Agile web crawler : design and implementation. Artjom Kurapov BSc work.

Introduction

The Internet has over 90 million domains [1], over 70 million personal blogs [2] which are viewed by over 1 billion people around the world [3]. In this vast space of information it is important to create order even without global scale. This may be done either by building classification catalog or a search engine. Both of them require a web-crawling tool to ease the burden of manual data processing. How it can be built is a question this work raises.

Deciding architecture scale is the first step. Data management functions, such as link extraction, can be divided among system components – crawler, indexer, ranker, lexicon due to robustness requirements. For example Google has over 200 000 servers [4], and dividing processing and network loads is essential for building fast and reliable computation processes.

The way crawler interprets data and how it is used further leads to the following types:

  • Knowledge focused crawlers classify page by topic, extract only relevant data, use data mining filters and interact with data more like humans do.
  • Freshness crawlers extract data fast and regularly, analyze what has changed, adjust to update frequency. This is used by news and RSS feed crawlers.
  • Experience crawlers focus on making full document copy and storing it for a long time. A good example is Internet archive [5] and backup services.
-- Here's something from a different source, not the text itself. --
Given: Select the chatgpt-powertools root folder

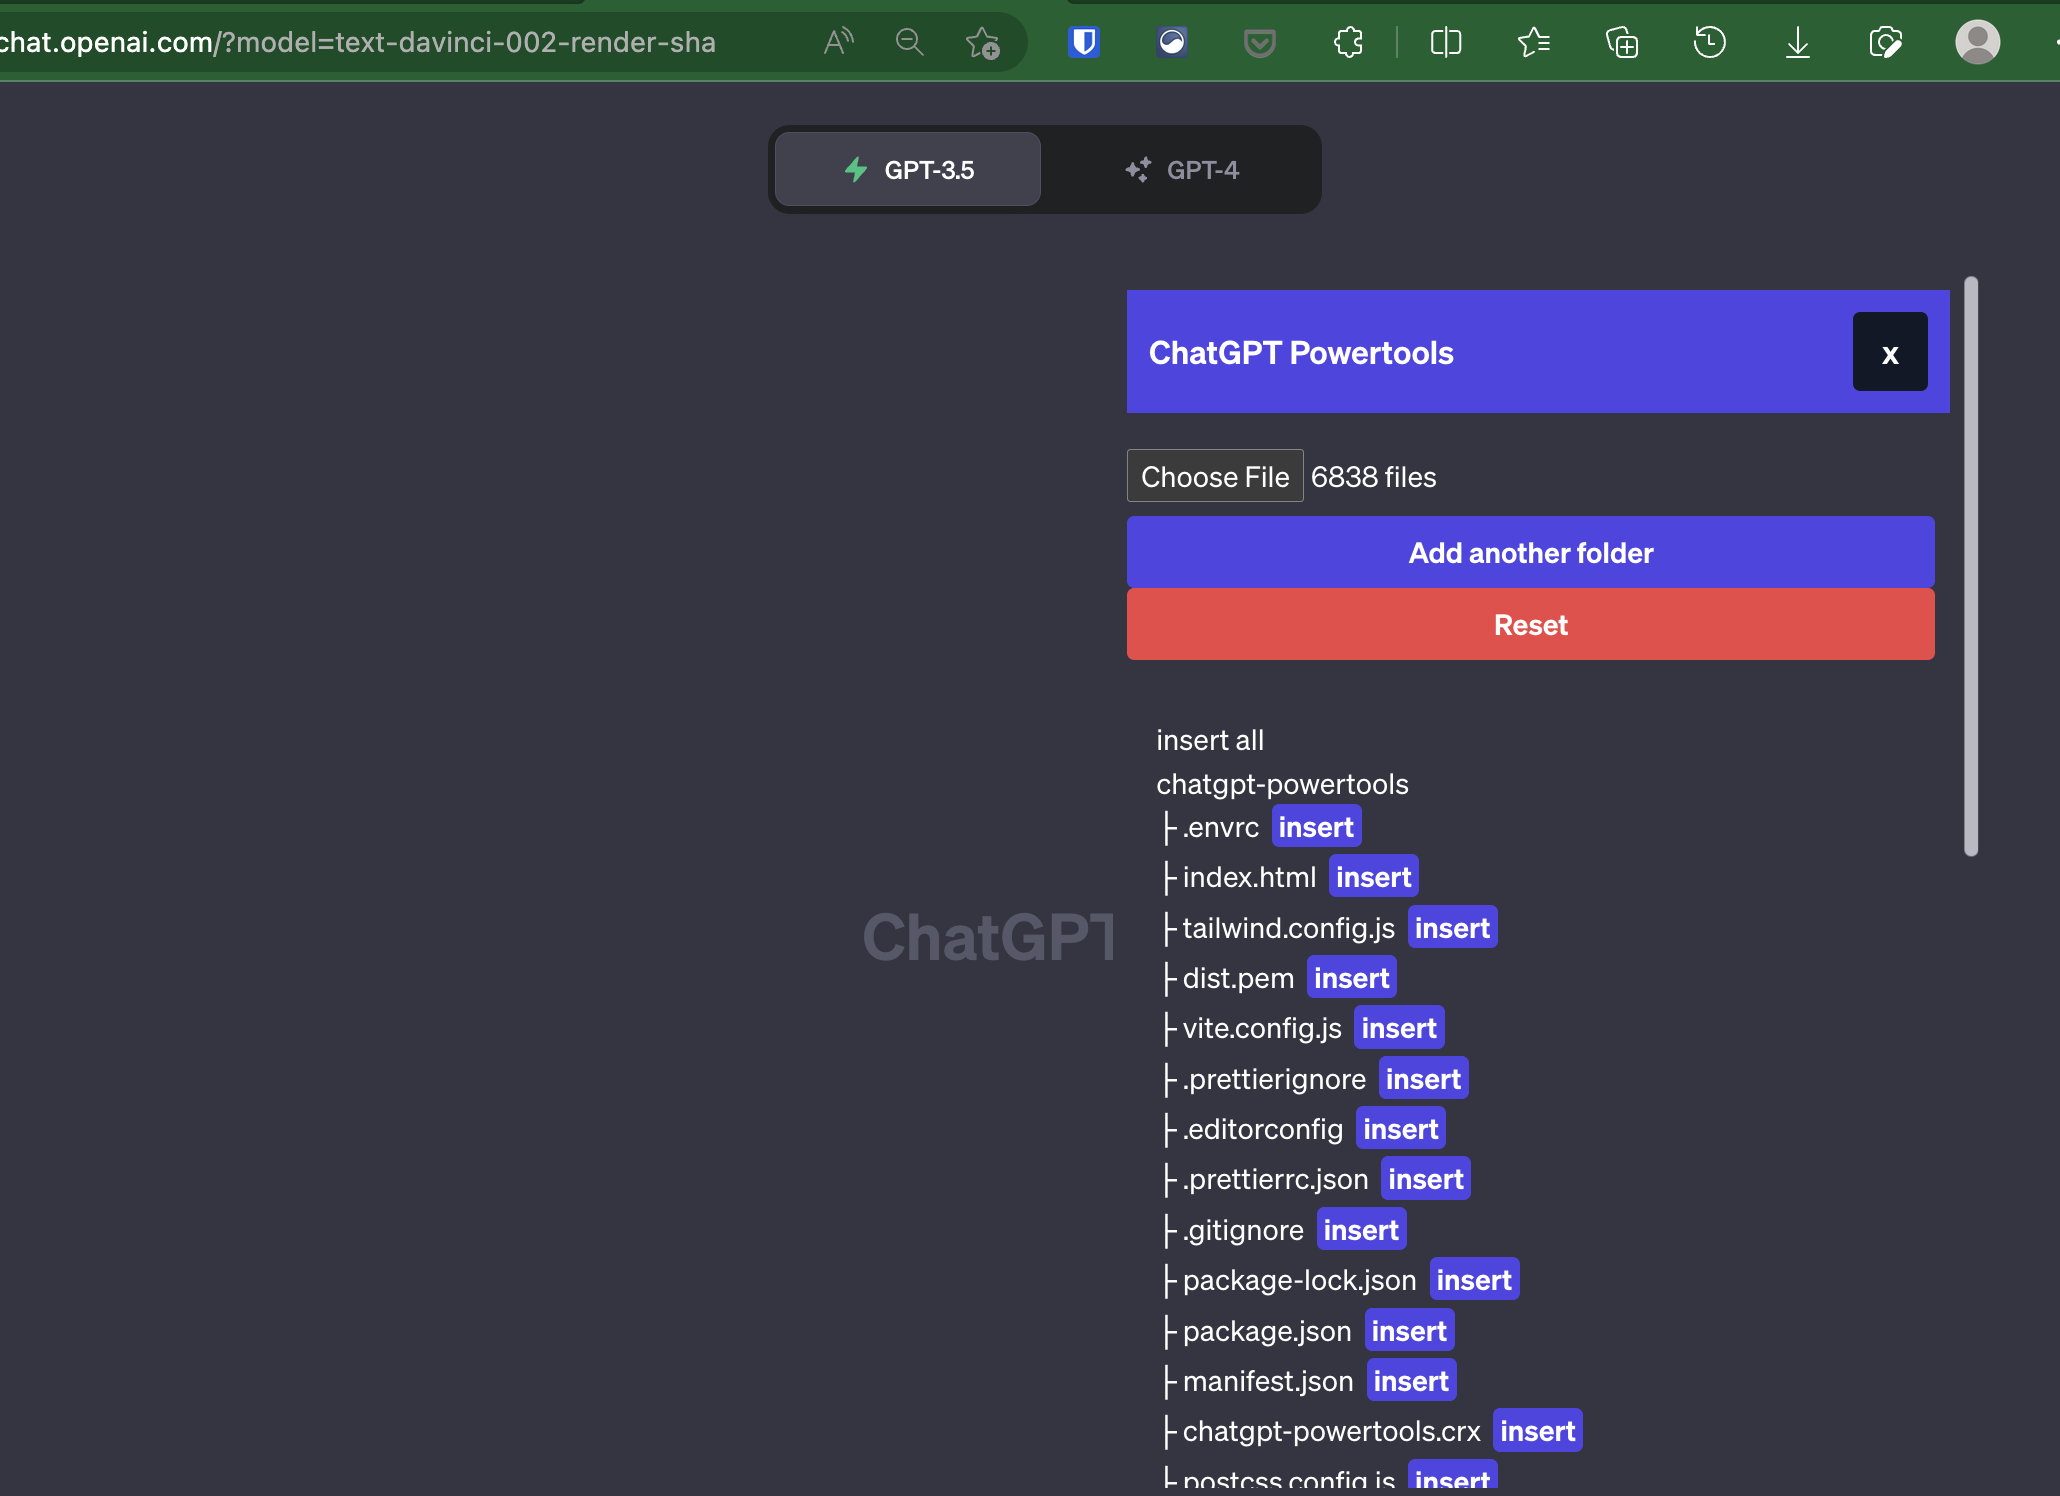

In practical part of this thesis, a general crawler is designed, which incorporates basic methods from these types, but its main aspect is the agility if offers for the developers. This data extraction tool, can be used on most of modern hosting platforms. For source storage - a single MySQL database [6] is used and entire crawler application source is written in PHP [7] server-side language which is run in CLI mode on Apache server [8].

Although market offers many services that index, order and provide data, the author found few solutions that were available with open source and under LAMP. Data extraction tools are needed more than ever and not only with indexing a page, but with tracking changes, exporting data to other applications, analyzing an existing web-site. That is why the author has decided to make own program which would be available for changes to open public. Examining different algorithms should clear out its purposes and what is the most suitable for this work.


Some loss of fidelity can be seen because of reformat to Word 2003 version.